The owner's two-question AI evaluation method

Picture an operations manager at 4:55pm on a Thursday, finishing a client email her AI tool drafted in twelve seconds. She skims it, the prose reads cleanly, the numbers look about right, and she clicks send. By Monday she is on a call apologising for two figures that were close but wrong, and a tone that landed flatter than she would have written herself. The output was not bad. It was confidently presented and unverified, which at SME scale is a more expensive failure mode than owners often realise.

This post is for owners whose teams are producing more work with AI than ever, whose error count is also creeping up, and who need a piece of discipline that does not slow the team down but does not let confident-wrong output through either. The discipline is two questions. Both take a few seconds. Both work across content, numbers, and recommendations. Neither requires you to redo the work yourself.

Why does feel-based evaluation of AI output fail so reliably?

Fluency and accuracy are uncorrelated in AI output, which means the cue the human reviewer is using, how the text reads, is the wrong signal. A model trained to be persuasive will produce confident-sounding work whether the underlying claim is true or fabricated. The ICO and the NIST AI Risk Management Framework both flag this as a structural risk for firms relying on reviewer intuition.

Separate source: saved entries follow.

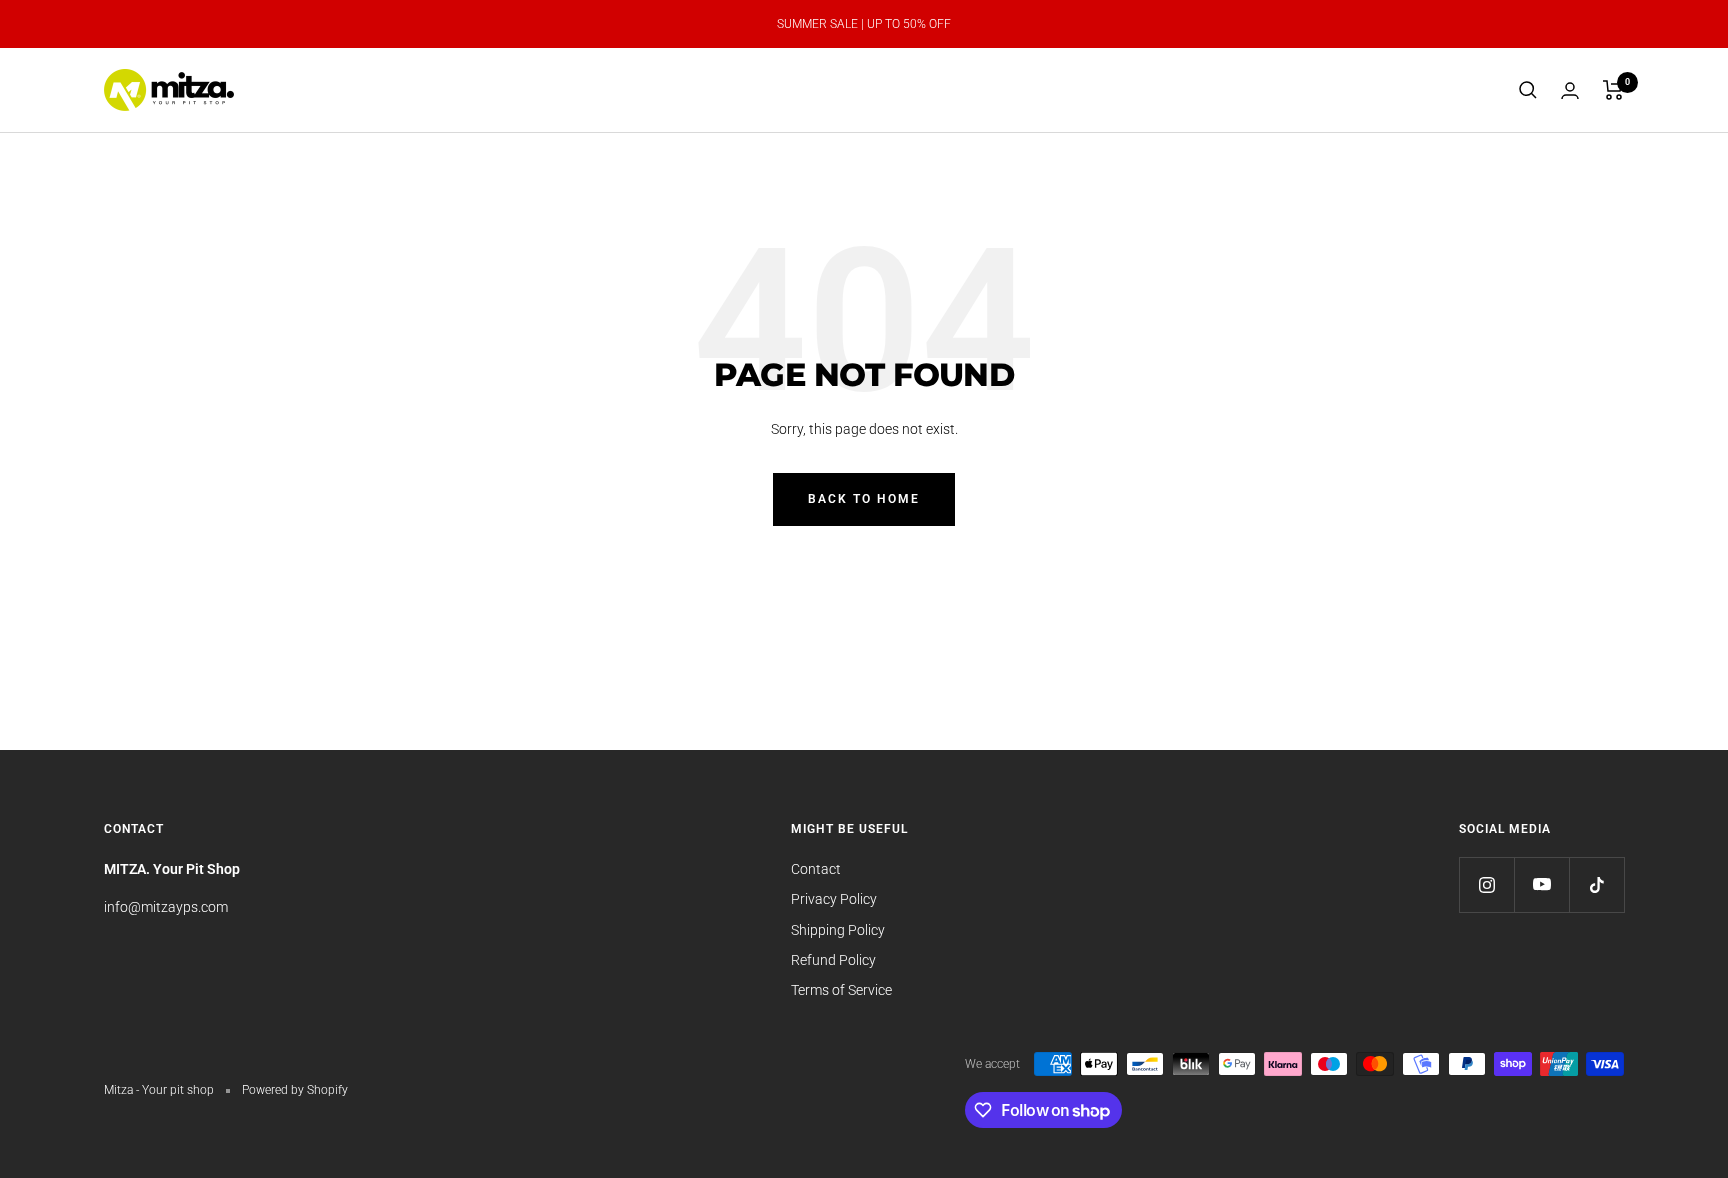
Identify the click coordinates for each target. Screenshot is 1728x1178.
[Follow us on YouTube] (1541, 884)
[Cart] (1613, 90)
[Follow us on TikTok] (1596, 884)
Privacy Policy (834, 899)
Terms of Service (841, 990)
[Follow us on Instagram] (1486, 884)
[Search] (1528, 90)
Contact (816, 869)
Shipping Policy (838, 930)
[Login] (1570, 90)
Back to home (864, 499)
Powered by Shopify (295, 1090)
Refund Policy (833, 960)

The failures cluster in three predictable places. The first is anywhere the output contains factual claims a reviewer cannot verify without redoing the work, citations, statistics, regulatory interpretations, candidate summaries, tax positions. The second is anywhere time pressure compresses review to a speed-of-reading scan rather than a depth check, which is the default state of any small team at 4:55pm. The third is anywhere AI output becomes the input to a further decision, a financial model, a project plan, a compliance position. Errors compound at each stage and become harder to trace back to the original drafting moment. None of this is a competence failure on the part of the team. It is what happens when any subjective review system meets output designed to be persuasive.

What does the first question actually do?

The first question is, would I sign my name to this as it stands. It shifts the frame from “does this look okay” to “would I stake my reputation on this”, and that shift is what makes it work. A binary yes-or-no gate forces conscious commitment at the moment the team member is about to act, which is precisely when momentum makes drift most likely.

The question generalises because it does not require domain expertise. A finance professional reviewing AI-drafted tax notes does not have to verify every citation to know whether they would sign the summary. A delivery manager reviewing AI-generated project assumptions does not need to recalculate every estimate to know whether they would defend those assumptions as their own recommendation. The reviewer’s confidence becomes the explicit subject of the assessment rather than an unconscious by-product of reading fluent prose. Owners who introduce the question report a common discovery in the first fortnight, that the team had been sending or pasting work they would not actually have signed if asked directly.

What does the second question add?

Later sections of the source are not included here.